Civilised, articulate and talented, Jacky Ickx’s early motor racing exploits marked him down as a potential world champion even before he ever sat in a Grand Prix car. But somehow the cards never quite fell in the direction of this charming Belgian driver despite some quite brilliant drives for Brabham and Ferrari between 1968 and 72.
The son of the respected Belgian motoring journalist of the same name, Jacky began his career successfully in motorcycle trial events and later raced a Lotus Cortina with great success in saloon car events. He exploded to prominence at the age of 22 when he drove a Tyrrell F2 Matra MS7 with remarkable zest in the German GP at Nurburgring, running amongst the leading half dozen before the French machine broke its suspension.
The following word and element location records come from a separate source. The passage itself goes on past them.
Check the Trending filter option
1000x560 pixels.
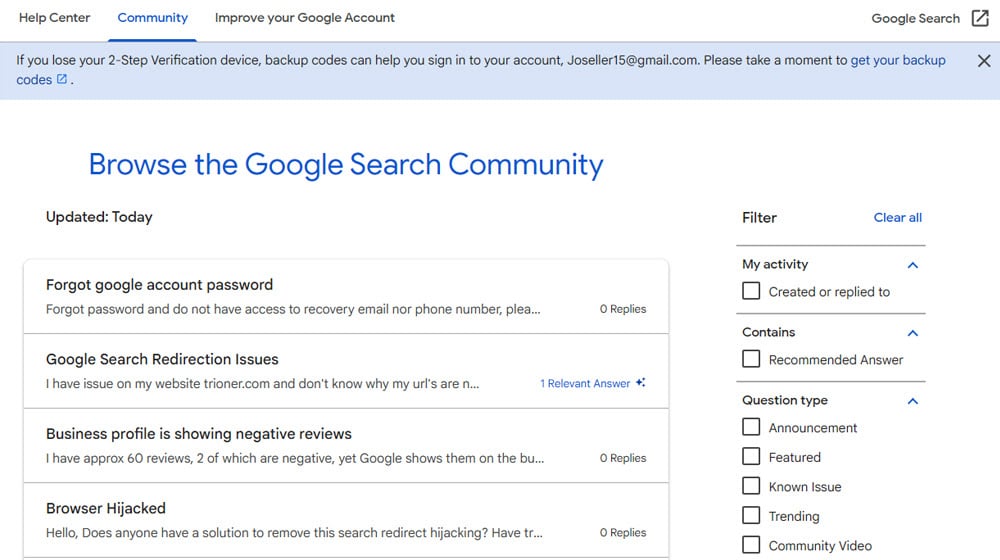click(x=751, y=516)
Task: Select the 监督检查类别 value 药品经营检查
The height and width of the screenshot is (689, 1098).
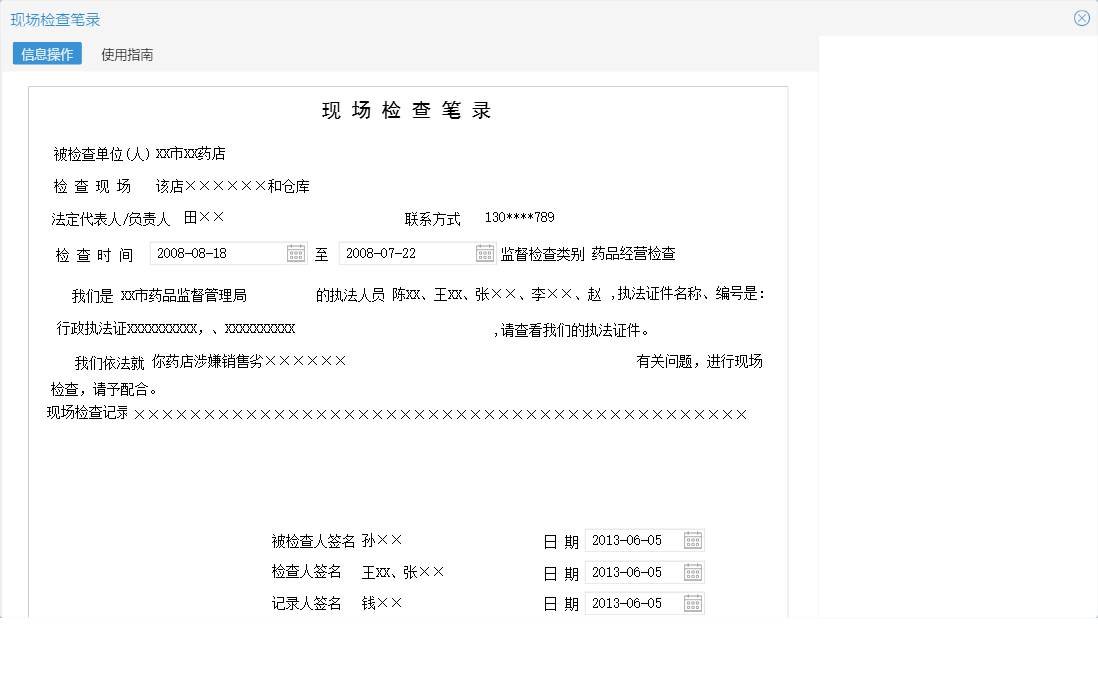Action: (x=632, y=253)
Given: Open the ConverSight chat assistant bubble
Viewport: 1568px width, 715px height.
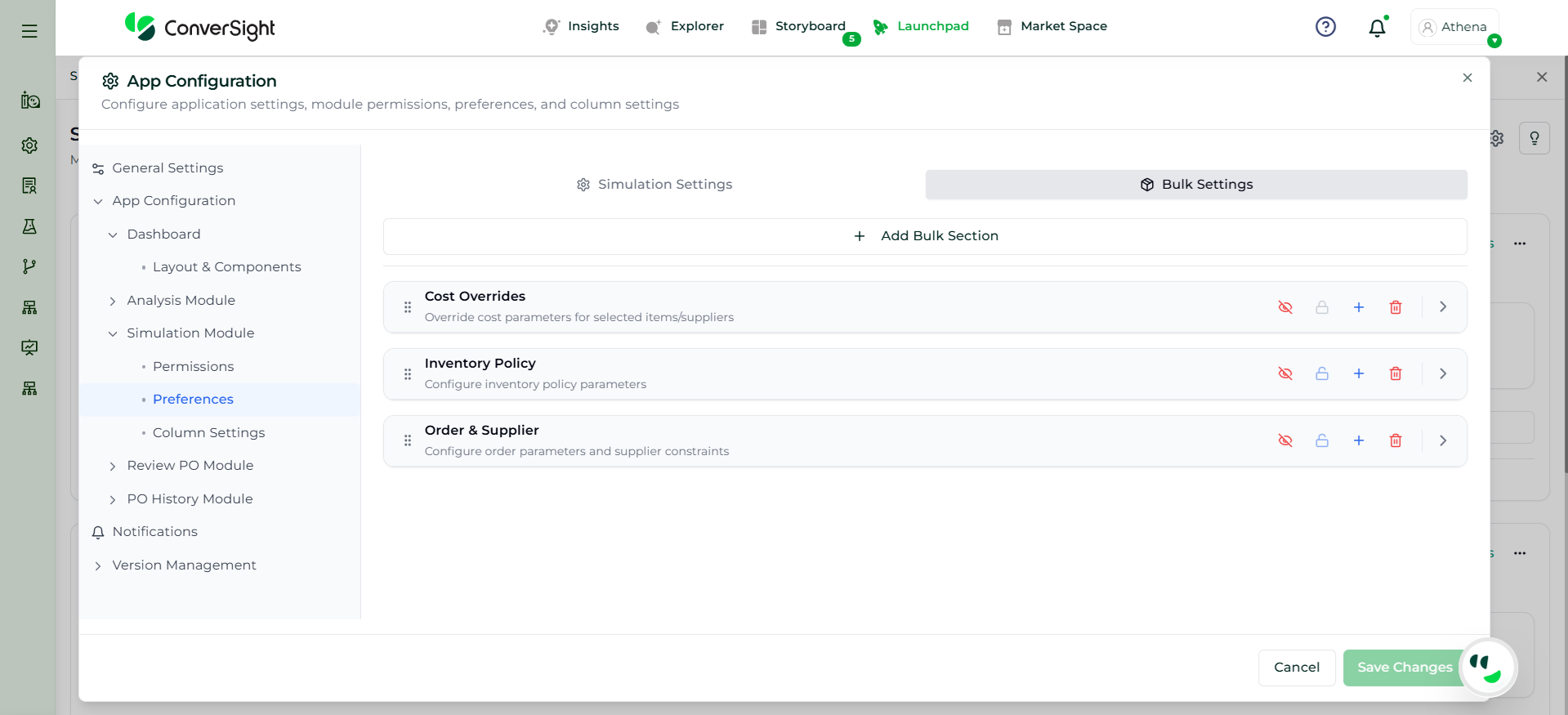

Ickx crossed McLaren’s path on two occasions. In 1973 he was invited to drive a third works Yardley M23 in the German GP at Nuburgring, a race he had won brilliantly twice before in 1969 and 72, and he finished third behind the Tyrrells of Jackie Stewart and Francois Cevert.
After his retirement from F1™ he later became Clerk of the Course for the Monaco Grand Prix, but had his licence withdrawn in absolutely outrageous circumstances following the 1984 race when he was obliquely accused of favouring Alain Prost’s McLaren-TAG which emerged victorious as Ickx flagged the race to a premature halt in monsoon conditions. Ickx’s links with Porsche, who had built the TAG turbo V6 engines used by McLaren, made him partial, so the critics said.
Truth be told, it was a ludicrous reflection on the FIA’s inability at the time to administer the sport on an even-handed basis. Gentlemen who knew their stuff like Ickx were badly needed on the administrative side of the sport during that period. It was a sad episode.